Adhisti tersenyum. "Ya kalau di tanya capek atau enggak pasti capeklah. Tetapi kembali lagi, aku kerja buat masa depan aku, masa depan adik-adik aku, jadi seandainya aku nggak kerja pasti semuanya akan berantakan." Ujar Adhisti bijak.

"Berarti kamu kerja buat menafkahi keluarga kamu juga?"

Adhisti mengangguk. "Iya dong, aku anak kedua tapi aku yang paling di harapkan disini. Dari kecil aku di tuntut mandiri oleh kedua orang tua aku, sementara kedua saudara aku delalu dimanja oleh mamah sama papah. Tapi aku tidak masalah, seandainya aku dari kecil manja, pasti diumurku yang sekarang ini belum punya apa-apa." Ujarnya.

Cakra tersentuh mendengar cerita Adhisti. Ia terharu sekaligus kagum dengan wanita yang ada di depannya ini. Bisa setegar dan semandiri ini, ia sendiri sebagai lelaki maih sering mengeluh capek karena pekerjaannya.

"Kalau kamu capek wajar, istirahat sebentar. Besok bangun dan semangat lagi. Kalau semisal kamu banyak ngeluh itu wajar, karena mungkin di umur kamu ini masih senang bermain bukan bekerja."

Cakra mengangguk setuju. "Benar sekali. Kadang aku juga mikir pengen main, kadang juga pengen lepas dari tanggung jawab. Tetapi mau bagaimana lagi ini semua tanggung jawab aku, dulu papah bangun perusahaan ini susah payah, jadi aku tidak mau seenak aku sendiri." Ujar Cakra sendu.

Adhisti mengangguk paham. Ia sangat tahu bagaimana isi kepala Cakra, ia sangat muda untuk diberikan tanggung jawab sebesar ini. Namun cara orang tuanya mendidik sangatlah bagus, karena sejak usia dini sudah dilatih bertanggung jawab. Seketika senyuman terbit di sudut bibir Adhisti. "Jalani aja, jangan buat pusing.
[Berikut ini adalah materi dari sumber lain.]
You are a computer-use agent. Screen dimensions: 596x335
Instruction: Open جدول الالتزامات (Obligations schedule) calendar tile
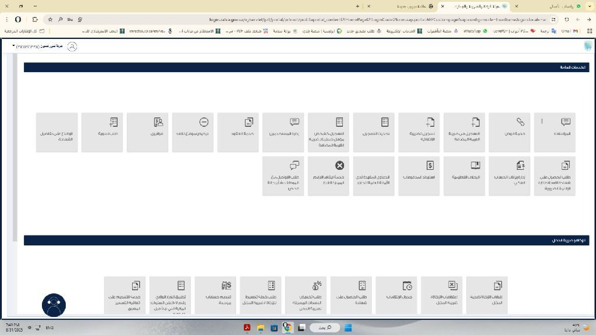pos(396,295)
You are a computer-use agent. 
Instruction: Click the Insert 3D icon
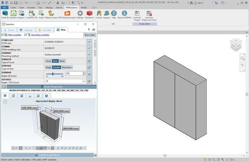tap(5, 14)
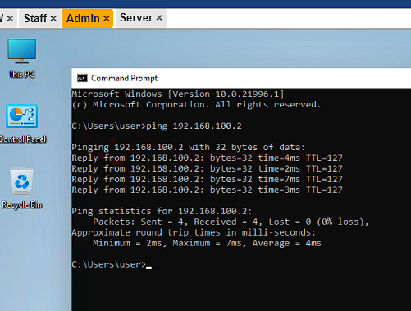This screenshot has width=411, height=311.
Task: Select the Admin tab
Action: coord(83,18)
Kamu masih muda, nanti kalau kamu sudah bisa mendirikan perusahaan pasti kamu akan merasa enjoy dengan pekerjaan kamu, karena apa? Karena perusaan itu milik kamu sendiri, pasti ada kebanggaan tersendiri, dan itu membuatmu bersemangat."
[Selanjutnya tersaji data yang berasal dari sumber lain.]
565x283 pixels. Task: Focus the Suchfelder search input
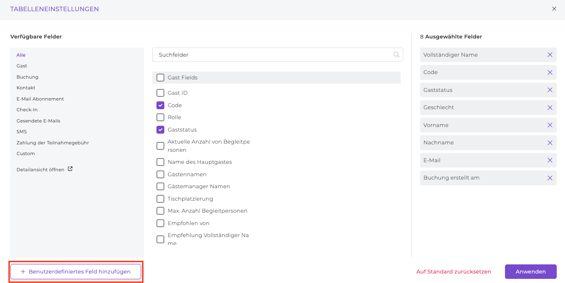(273, 55)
Cakra tersenyum menatap wanita yang ada di sampingnya. "Kamu sangat dewasa Adhisti." Ujarnya pelan.

Sontak Adhisti tertawa terpingkal-pingkal mendengar ucapan Cakra. hal itu membuat Cakra mengernyitkan dahinya bingung.
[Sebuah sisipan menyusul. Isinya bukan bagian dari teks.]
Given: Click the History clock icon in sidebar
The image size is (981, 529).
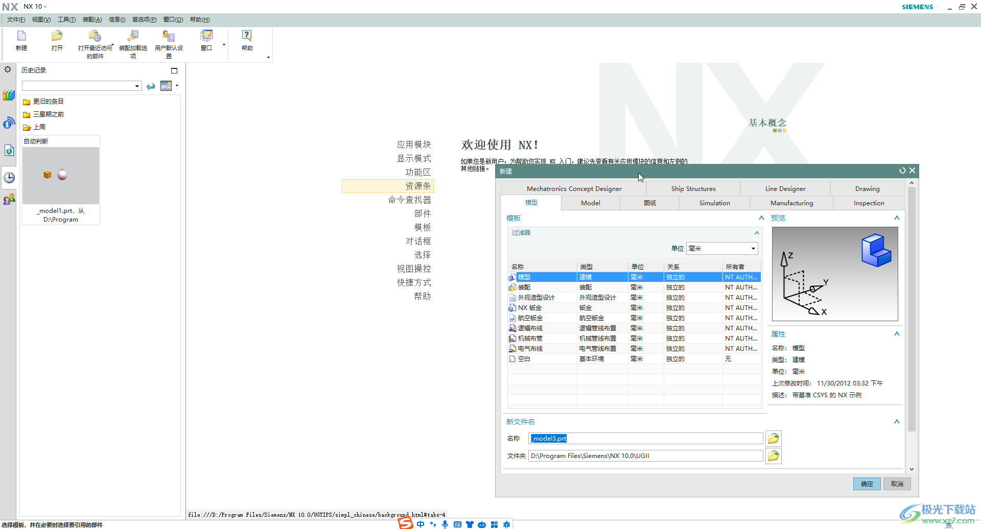Looking at the screenshot, I should tap(9, 178).
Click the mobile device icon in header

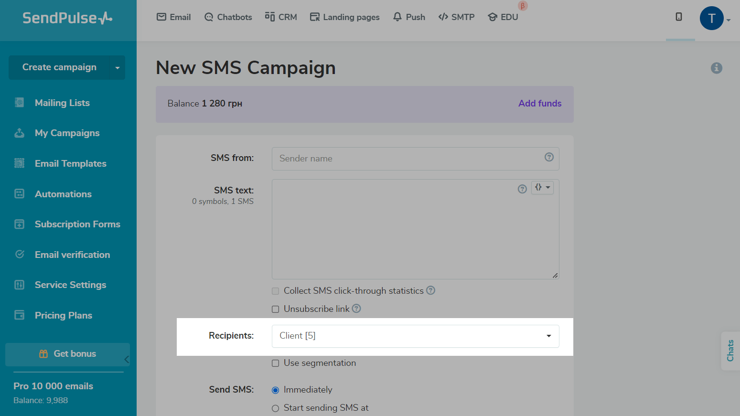(x=679, y=17)
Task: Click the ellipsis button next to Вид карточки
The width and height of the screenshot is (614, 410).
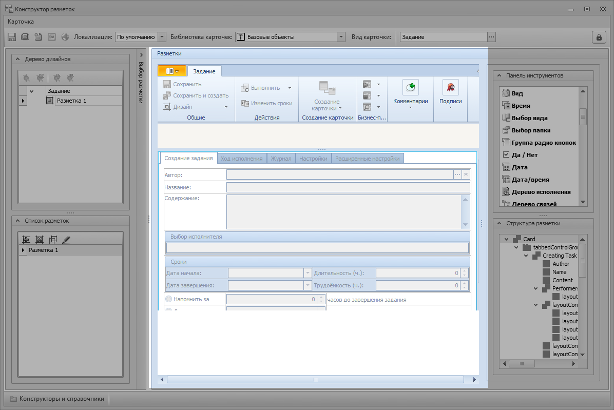Action: (491, 37)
"Kok malah ketawa? Ada yang salah?"

Adhisti menghentikan tawanya sambil menggelengkan kepalanya. "Cakra, Cakra. Aku ini bukan dewasa lagi, tapi sudah tua. Sudah banyak cobaan yang menghampiriku, sudah banyak juga aku menghadapinya. Jadi masalah kecil seperti itu sudah aku anggap sebagai camilan sehari-hari." Ujarnya santai.

"Umur kamu berapa kalau boleh tahu," Tanya Cakra hati-hati.

Sedangkan Adhisti hanya tersenyum. "Jangan tanya umur, nanti kamu akan menyesal sendiri kalau sudah tahu jawabannya."

Cakra mengangguk. Ia mengerti, pasti Adhisti berkata seperti itu karena ia ingin merahasiakan umurnya. Cakra harus menghargai privasi orang lain, demi mengcegah kecanggungan gara-gara pertanyaannya tadi, Cakra memilih untuk mengalihkan pembicaraannya. "Kamu sudah makan?"

Adhisti menggelengkan kepalanya. "Belum,"

"Mau makan diluar?" tawar Cakra kepada Adhisti. kemudian Adhisti menggelengkan kepalanya membuat Cakra mengernyitkan dahinya. "Kenapa tidak mau? Terus kalau tidak mau mau kelaparan?"

"Kamu punya stok bahan makanan?"

"Dikulkas ada beberapa sayuran sama pasta, tapi nggak tau sudah kadaluarsa atau belum."

"Kamu mau masak?"

Adhisti pun mengangguk. Kemudian Cakra beranjak dari duduknya dan mengajak Adhisti untuk kedapurnya.